Он понурился и слушал мать, не произнося ни слова.
— Что скажут люди? Старуха выставит меня на посмешище перед всеми, — продолжала мать. — Ты бы прежде со мной посоветовался. Она только и мечтает вогнать меня в гроб.
— Ты говоришь неправду… — тихо сказал Виктор. — Перестань.
— Как ты смеешь со мной, как с девчонкой? Жесткий, бессердечный человек.
— Я люблю тебя, — тихо сказал Виктор.
— Перед этими людьми меня позоришь…
— Это товарищи мои, мама…
XVIII
Ковров встал и, взяв связки книг, пошел к двери, вслед за ним заторопился Василий с чемоданом. Они спустились к машине. Василий забросил чемодан в кузов, отправил туда и связки книг, потоптавшись подле грузовика, молча полез через высокий борт вслед за вещами. Ковров забрался к нему.
— Все! — ожесточенно сказал Василий. — Кончаю с этой работой по домам. Чего тут только не увидишь! Последний раз везу, а там нанимайте кого другого. Жить захотел по-человечески, не желаю я смотреть на все такое…
— Кто тебя нанимал? Помочь попросили, — пробормотал Ковров.
— А разница какая?.. Мать — ее всегда жалко, а как он с ней?..
— Ты ведь не знаешь, какая она.
— Какая бы ни была — мать. Явились мы с тобой, влезли в чужую душу. Можно ли так?
— Может, ты и прав, — задумчиво покачивая головой, сказал Ковров.
Вышел Виктор с почерневшим лицом, с маху влез в кабину рядом с водителем, хлопнул за собой дверцей. Надсадно завыл стартер, машина дрогнула.
Вскоре въезжали в тупичок у ограды парка. Мокрые ветви безлистых кустов и деревьев отблескивали в свете фонарей чеканным серебром. Машина остановилась около аккуратно подлатанного барака.

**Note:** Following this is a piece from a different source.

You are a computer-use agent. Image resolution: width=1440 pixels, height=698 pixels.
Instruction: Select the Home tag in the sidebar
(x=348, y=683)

Андронов соскочил с подножки и уверенной, твердой походкой зашагал к крыльцу. Ковров и Василий вылезли из кузова машины и пошли с вещами вслед за ним. Виктор с силой распахнул дверь в коридор, потом — в тесные комнатки бабушки. Сзади него в проеме двери остановились товарищи.

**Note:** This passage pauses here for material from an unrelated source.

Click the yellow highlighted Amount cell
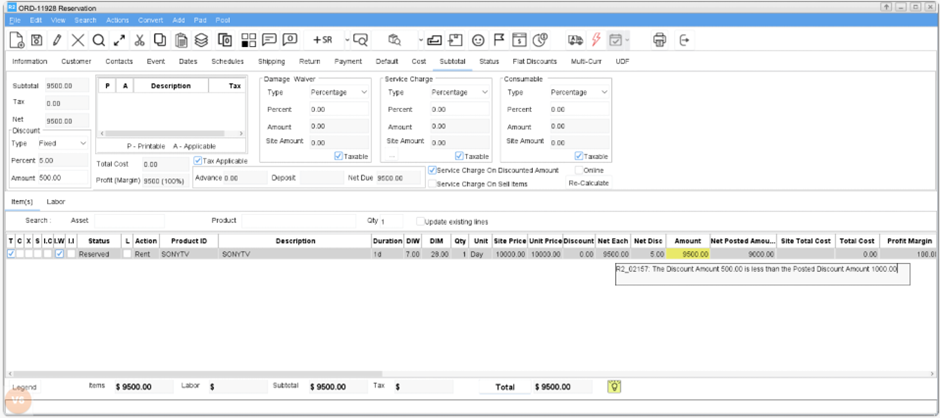Screen dimensions: 940x418 tap(688, 254)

— Ну, здравствуйте! — с порога сказал он.
Бабушка встала со своего сундучка в первой комнате и внимательно, сразу и строго, и добро, посмотрела на внука.

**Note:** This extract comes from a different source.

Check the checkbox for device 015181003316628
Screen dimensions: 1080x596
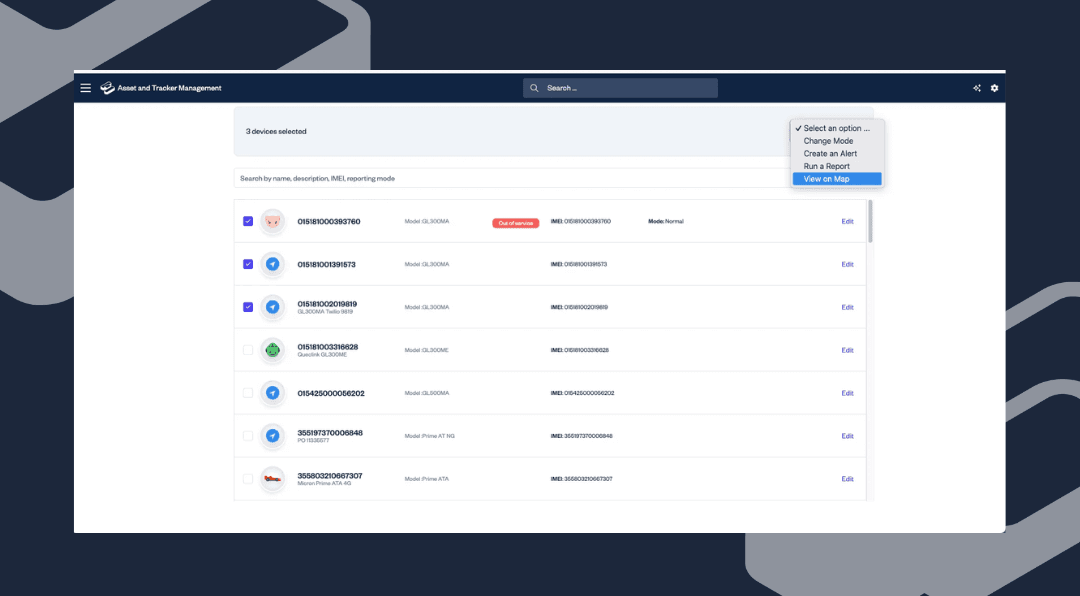point(248,350)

— Здравствуй, Витенька, — заговорила она. — Как ты меня просил, местечко мы тебе нашли.
Из второй комнаты выскочила Шурка, вся в кудряшках черных цыганских волос, и затараторила о том, что лисенок совсем было привык к ней, а сегодня пришли — и нет его, убежал… И как он теперь будет, и дойдет ли сам до леса?
— Дойдет! — уверенно сказал Андронов. — Жить захочет, дойдет!
— Конечно, захочет, обязательно захочет, — воскликнула Шурка.